作用:設定全天修行的基調與防護。以祈請加持開始,以發菩提心為動機,預先對可能遇到的煩惱做好心理準備和應對策略。
2. 夜寢反省(一日之省):
內容示例:“今日我已虛度,抑或有所實修?三門之中,善業幾何,惡業幾何?若曾生起貪瞋煩惱,造作惡業,我今於三寶面前至誠發露懺悔,誓不再造。若偶有微善,亦當回向眾生,願成佛道。”
作用:進行當日功過的總結與清算。如同商人晚間盤帳。通過具體回顧,培養對業果的敏銳覺察力,及時懺悔淨罪,防止惡業累積,鞏固善業習氣。這是“不放逸”和“護正知”的實修體現。
降伏心魔:密勒日巴的啟示
問題3 : 寂天菩薩認為如果能調伏自己這顆心,所有怨害都變得馴服,所謂:「若自降一心,一切自降伏」(第五頌)。試以密勒日巴在山洞修行,受魔女及阿咱瑪作害;但密勒日巴以降調自心,感化魔怨,自行隱退這事實來說明。
密勒日巴尊者的事蹟是“若自降一心,一切自降伏”的完美例證:
1. 外境顯現為“怨害”:尊者在山洞苦修時,出現魔女(象徵內在的恐懼、執著)和阿咱瑪(非人、野獸,象徵外境的威脅與幹擾)等顯現,意圖傷害、阻礙其修行。這在常人看來,是需要與之戰鬥或逃避的外在敵人。
2. 核心應對:降伏自心:密勒日巴尊者並未向外尋求降魔之法,也未生起絲毫瞋恨或恐懼。他深知一切顯現皆為自心幻化。因此,他將全部注意力轉向內觀,安住於甚深空性與大悲之中,調伏自心對“魔”的實有執著和對“害”的畏懼抗拒。
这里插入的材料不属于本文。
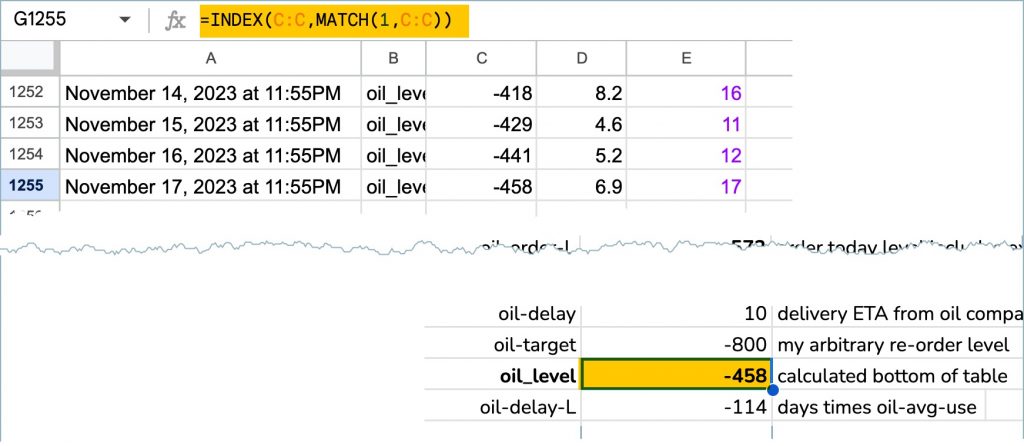Select column E header
Image resolution: width=1024 pixels, height=446 pixels.
pos(685,59)
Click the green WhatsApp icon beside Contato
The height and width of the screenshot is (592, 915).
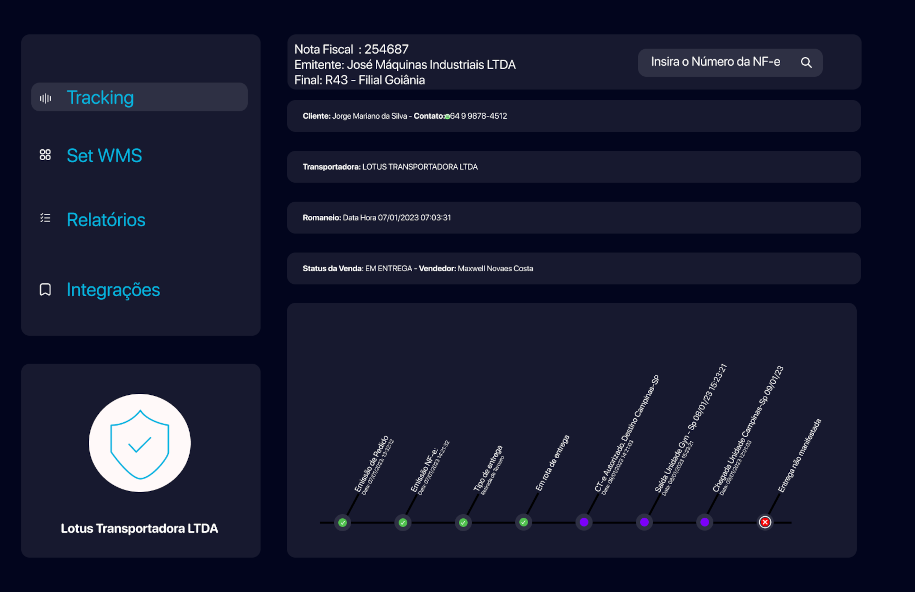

3. 外在境隨心轉:當尊者的內心完全安住於無懼、無瞋、無執的清淨境界時,外境也隨之轉化。那些顯現為兇殘的魔眾,因無法在尊者的心湖中激起絲毫波瀾(煩惱),失去了存在的“能量來源”和“作用物件”。最終,它們不是被“打敗”,而是被尊者內心的絕對寧靜與慈悲所“感化”,自行隱退,甚至有些轉而護法。
4. 闡明道理:此故事說明,一切外在的“怨害”之所以能傷害我們,是因為我們內心有相應的“畏害”、“瞋害”的煩惱種子與執著。調伏了內心的恐懼與瞋恨(“自降一心”),外在的怨害便失去了能傷害我們的著力點,自然“降伏”。真正的降魔,是降伏自心之魔。
唯心所現:地獄皆由惡心造
問題4 : 佛說:「一切諸怖畏,無量眾苦痛,皆從心所生」(第六頌)。試舉地獄現象,引證「佛說彼一切,皆由惡心造」(第八頌)的道理。
地獄是“心造苦境”的最極端例證:
地獄現象的描繪:經典中描述,地獄有情受業力驅使,所見皆是刀山劍樹、火海冰窟,彼此瞋恨廝殺,被獄卒拷打,感受極致的冷、熱、切割、焚燒等痛苦。
引證“皆由惡心造”:
1. 業因唯心:這些看似客觀存在的可怕環境與痛苦,並非由某個外在的“造物主”或“神”創造並施加。它們完全是眾生自己由極重的貪、瞋、癡等惡心所造作的惡業(如殺生、瞋恨、邪見)的果報顯現。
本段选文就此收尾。